◆ **DESCRIPTION OF THE TASK**: Skip the pictures, please, and write out exactly every line from the one containing "You are a computer-use" through the end of the listing below.
[[ DATASET CONTENT open ]]
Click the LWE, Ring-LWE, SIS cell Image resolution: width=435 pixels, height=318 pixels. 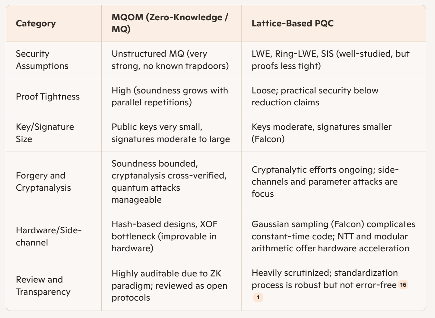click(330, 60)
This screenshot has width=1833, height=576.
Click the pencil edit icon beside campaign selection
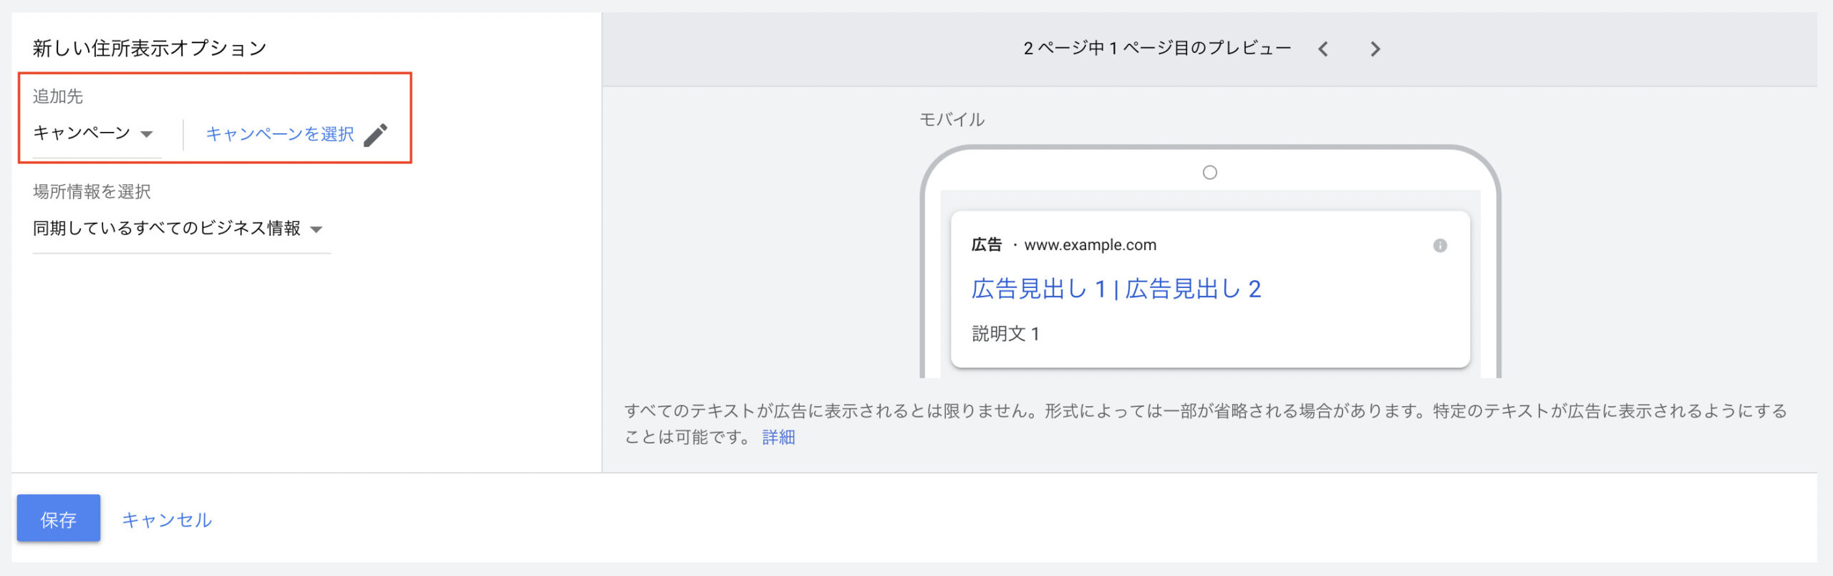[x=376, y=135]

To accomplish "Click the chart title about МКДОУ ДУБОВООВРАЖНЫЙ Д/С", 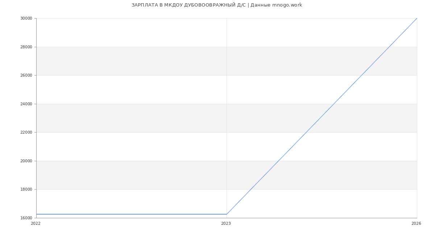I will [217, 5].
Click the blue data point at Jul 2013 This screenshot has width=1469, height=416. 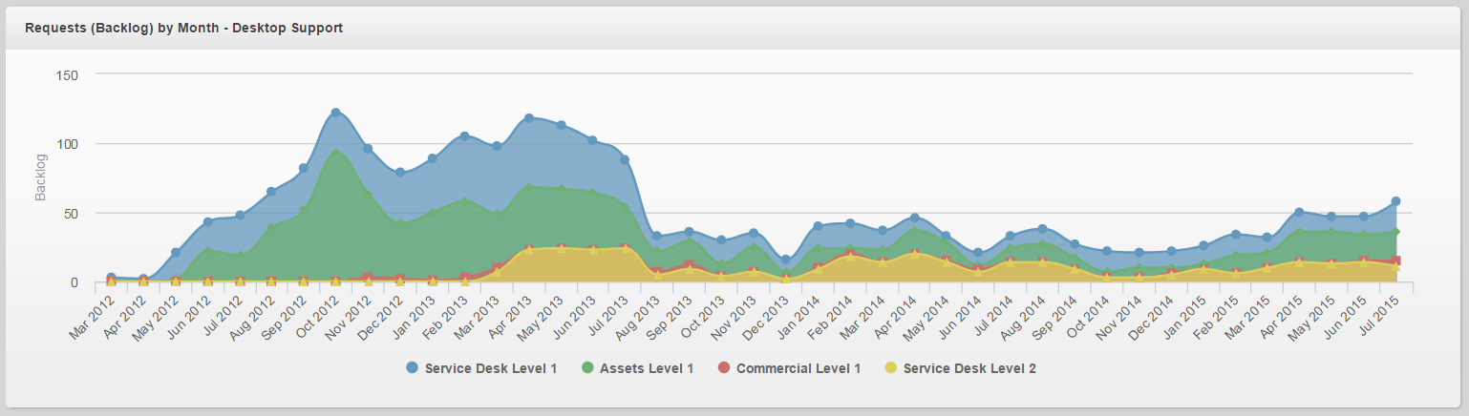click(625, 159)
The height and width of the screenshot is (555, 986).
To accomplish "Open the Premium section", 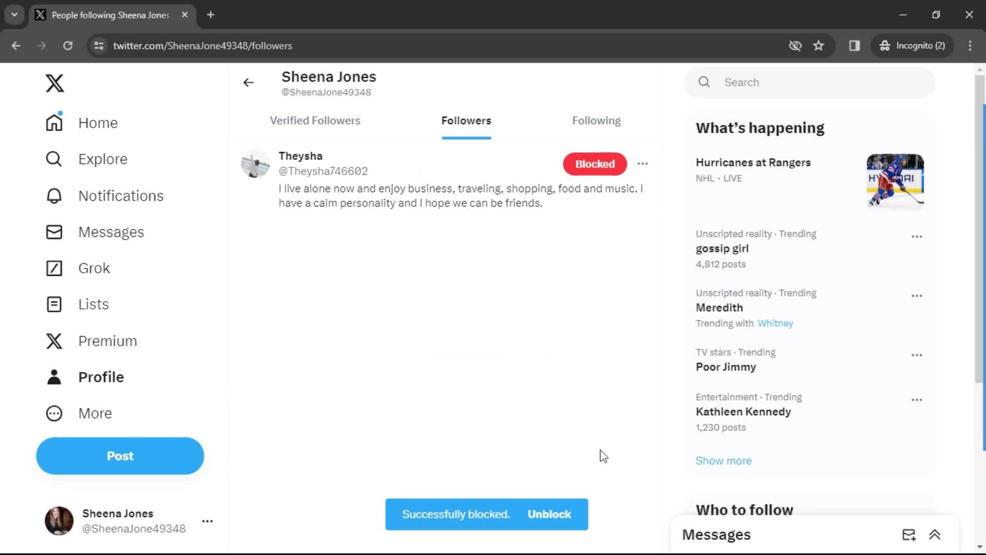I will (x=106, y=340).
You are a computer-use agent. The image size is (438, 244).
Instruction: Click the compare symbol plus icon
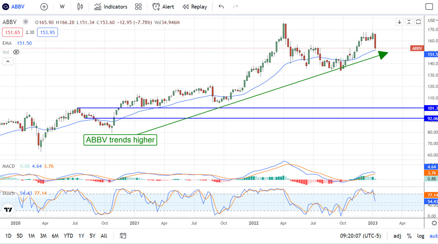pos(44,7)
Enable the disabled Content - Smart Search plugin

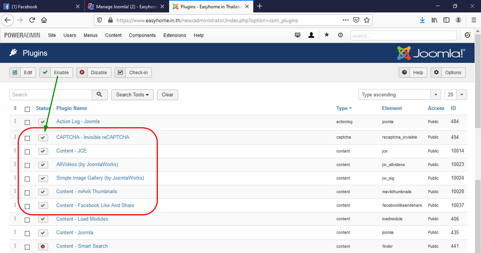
[[ DATASET CONTENT closed ]]
◆ **TASK ANSWER**:
You are a computer-use agent. The image size is (438, 244).
Instruction: Click the compare symbol plus icon
pos(44,7)
Enable the disabled Content - Smart Search plugin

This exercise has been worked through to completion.